Task inputs section start
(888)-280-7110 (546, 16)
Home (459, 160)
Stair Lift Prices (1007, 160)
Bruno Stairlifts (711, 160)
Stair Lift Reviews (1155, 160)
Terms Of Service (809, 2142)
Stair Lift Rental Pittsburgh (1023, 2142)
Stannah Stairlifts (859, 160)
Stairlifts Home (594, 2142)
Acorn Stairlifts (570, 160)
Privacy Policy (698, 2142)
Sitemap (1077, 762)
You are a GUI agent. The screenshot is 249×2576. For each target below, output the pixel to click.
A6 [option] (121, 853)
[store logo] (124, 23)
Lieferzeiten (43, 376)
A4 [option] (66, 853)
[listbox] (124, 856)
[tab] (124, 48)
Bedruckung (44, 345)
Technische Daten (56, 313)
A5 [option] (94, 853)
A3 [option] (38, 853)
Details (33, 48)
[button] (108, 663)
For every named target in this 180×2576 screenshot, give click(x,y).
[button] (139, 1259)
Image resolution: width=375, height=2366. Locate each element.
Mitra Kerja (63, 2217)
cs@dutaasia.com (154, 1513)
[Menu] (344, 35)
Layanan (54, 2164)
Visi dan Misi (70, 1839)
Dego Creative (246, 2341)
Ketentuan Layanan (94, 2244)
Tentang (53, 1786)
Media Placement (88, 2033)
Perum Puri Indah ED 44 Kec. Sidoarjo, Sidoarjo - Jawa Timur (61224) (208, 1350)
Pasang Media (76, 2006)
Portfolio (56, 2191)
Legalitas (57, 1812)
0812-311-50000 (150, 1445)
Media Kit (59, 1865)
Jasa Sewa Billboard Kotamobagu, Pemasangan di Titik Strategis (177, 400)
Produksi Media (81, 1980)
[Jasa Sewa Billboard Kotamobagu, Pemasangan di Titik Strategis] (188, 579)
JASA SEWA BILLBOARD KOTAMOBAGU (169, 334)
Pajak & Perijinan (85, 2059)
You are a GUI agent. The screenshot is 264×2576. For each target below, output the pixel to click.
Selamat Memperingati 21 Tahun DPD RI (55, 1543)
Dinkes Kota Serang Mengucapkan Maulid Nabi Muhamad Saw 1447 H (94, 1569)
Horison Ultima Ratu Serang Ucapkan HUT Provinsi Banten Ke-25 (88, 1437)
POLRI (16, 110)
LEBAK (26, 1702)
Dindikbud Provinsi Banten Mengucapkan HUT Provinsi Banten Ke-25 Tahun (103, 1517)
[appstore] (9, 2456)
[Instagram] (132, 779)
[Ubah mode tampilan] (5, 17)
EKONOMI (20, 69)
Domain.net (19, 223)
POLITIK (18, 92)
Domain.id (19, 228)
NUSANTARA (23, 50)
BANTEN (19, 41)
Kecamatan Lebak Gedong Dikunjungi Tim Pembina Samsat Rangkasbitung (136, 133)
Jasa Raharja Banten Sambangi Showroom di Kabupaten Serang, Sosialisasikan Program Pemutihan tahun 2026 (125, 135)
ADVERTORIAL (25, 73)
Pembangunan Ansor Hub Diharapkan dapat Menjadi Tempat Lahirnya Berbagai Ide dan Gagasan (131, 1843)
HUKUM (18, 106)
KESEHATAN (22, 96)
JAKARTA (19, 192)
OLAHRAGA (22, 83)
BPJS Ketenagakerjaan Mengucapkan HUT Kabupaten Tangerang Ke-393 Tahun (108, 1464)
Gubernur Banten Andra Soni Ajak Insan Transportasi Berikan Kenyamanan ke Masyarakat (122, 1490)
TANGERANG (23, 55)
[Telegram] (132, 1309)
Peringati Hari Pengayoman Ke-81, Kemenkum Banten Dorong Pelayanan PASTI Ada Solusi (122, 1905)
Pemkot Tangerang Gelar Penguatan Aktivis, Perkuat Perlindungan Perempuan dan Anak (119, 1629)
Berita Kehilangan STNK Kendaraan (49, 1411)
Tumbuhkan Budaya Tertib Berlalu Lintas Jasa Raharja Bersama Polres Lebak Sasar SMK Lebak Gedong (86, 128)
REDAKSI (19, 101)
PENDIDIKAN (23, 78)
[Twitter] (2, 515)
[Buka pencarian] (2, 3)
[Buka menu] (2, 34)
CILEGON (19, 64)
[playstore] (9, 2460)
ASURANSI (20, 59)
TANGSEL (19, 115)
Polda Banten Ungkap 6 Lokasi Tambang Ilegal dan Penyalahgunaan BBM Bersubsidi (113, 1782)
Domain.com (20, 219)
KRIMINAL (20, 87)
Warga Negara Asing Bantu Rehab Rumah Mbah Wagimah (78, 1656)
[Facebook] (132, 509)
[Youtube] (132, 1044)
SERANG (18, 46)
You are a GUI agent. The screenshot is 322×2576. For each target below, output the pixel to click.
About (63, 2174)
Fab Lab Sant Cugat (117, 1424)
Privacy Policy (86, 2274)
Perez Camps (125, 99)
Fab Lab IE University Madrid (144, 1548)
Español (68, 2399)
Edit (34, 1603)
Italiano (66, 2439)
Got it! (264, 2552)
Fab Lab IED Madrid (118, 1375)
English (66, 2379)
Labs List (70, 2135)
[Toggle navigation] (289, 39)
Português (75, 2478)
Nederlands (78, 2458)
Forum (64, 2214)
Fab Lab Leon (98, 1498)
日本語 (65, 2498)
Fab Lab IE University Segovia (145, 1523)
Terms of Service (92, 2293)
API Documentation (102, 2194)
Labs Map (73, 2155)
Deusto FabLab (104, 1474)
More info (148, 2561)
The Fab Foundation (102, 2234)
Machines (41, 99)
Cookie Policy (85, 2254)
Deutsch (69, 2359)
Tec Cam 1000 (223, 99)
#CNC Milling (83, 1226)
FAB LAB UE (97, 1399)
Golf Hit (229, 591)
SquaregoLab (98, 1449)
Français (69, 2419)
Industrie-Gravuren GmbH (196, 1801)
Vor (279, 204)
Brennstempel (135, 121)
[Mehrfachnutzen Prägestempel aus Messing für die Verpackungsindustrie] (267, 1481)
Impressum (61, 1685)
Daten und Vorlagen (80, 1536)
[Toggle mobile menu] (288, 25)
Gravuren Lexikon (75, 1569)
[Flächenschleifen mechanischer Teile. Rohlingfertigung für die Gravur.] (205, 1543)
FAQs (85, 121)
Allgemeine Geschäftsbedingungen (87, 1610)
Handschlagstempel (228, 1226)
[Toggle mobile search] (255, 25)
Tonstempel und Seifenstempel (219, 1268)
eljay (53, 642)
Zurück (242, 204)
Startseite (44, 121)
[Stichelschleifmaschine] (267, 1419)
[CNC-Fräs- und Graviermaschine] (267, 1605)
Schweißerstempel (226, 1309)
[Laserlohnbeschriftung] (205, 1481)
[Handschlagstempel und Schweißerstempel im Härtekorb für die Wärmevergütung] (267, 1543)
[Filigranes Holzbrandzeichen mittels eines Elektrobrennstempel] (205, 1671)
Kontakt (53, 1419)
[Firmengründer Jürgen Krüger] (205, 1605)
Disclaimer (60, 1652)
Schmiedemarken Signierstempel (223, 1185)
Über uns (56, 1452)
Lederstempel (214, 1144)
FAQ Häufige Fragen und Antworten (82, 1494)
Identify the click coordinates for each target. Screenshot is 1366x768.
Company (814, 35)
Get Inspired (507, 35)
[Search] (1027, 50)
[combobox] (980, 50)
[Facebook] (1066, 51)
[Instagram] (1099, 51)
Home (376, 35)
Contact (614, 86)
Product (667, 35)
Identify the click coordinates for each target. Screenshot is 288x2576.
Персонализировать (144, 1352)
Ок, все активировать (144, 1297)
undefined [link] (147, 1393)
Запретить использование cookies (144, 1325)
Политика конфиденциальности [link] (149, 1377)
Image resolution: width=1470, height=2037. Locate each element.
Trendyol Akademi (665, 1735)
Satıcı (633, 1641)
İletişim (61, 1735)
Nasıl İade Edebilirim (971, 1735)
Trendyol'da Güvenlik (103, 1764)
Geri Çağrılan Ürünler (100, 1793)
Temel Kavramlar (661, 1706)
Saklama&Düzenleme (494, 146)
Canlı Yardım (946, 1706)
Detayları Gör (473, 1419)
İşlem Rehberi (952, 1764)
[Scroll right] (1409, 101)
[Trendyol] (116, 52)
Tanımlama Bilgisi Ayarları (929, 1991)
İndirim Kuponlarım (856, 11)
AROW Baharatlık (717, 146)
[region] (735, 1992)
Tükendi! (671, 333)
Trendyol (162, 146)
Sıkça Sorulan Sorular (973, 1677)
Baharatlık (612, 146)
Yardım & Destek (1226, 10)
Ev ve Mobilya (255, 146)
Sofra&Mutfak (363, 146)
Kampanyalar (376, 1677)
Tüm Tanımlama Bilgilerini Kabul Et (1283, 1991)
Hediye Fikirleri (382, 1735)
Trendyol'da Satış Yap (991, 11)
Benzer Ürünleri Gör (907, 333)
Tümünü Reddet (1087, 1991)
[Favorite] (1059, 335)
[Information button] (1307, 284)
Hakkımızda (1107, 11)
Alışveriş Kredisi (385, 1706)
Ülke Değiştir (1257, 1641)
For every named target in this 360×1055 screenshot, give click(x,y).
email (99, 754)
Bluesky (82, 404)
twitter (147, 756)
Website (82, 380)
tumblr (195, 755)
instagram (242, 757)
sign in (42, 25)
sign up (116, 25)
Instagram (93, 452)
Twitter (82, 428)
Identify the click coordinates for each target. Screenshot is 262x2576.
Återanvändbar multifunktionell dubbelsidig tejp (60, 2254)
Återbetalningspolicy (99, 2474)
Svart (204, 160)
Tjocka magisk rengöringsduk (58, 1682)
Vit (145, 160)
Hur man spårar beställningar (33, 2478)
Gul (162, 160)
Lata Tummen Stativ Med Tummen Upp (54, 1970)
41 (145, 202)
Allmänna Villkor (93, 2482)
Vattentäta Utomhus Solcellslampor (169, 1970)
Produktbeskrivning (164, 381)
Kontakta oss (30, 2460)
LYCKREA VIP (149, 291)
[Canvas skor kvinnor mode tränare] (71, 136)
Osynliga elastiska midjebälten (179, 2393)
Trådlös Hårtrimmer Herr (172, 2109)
Task inputs section end
*What this task involves:* Starting with the line above that holds "Benzer Ürünleri Gör (907, 333)" and stopping with the line that holds "Återanvändbar multifunktionell dubbelsidig", reproduce each line exactly, omitting all other lines.

*Solved exercise:*
Benzer Ürünleri Gör (907, 333)
Tümünü Reddet (1087, 1991)
[Favorite] (1059, 335)
[Information button] (1307, 284)
Hakkımızda (1107, 11)
Alışveriş Kredisi (385, 1706)
Ülke Değiştir (1257, 1641)
For every named target in this 360×1055 screenshot, give click(x,y).
email (99, 754)
Bluesky (82, 404)
twitter (147, 756)
Website (82, 380)
tumblr (195, 755)
instagram (242, 757)
sign in (42, 25)
sign up (116, 25)
Instagram (93, 452)
Twitter (82, 428)
Identify the click coordinates for each target. Screenshot is 262x2576.
Återanvändbar multifunktionell dubbelsidig tejp (60, 2254)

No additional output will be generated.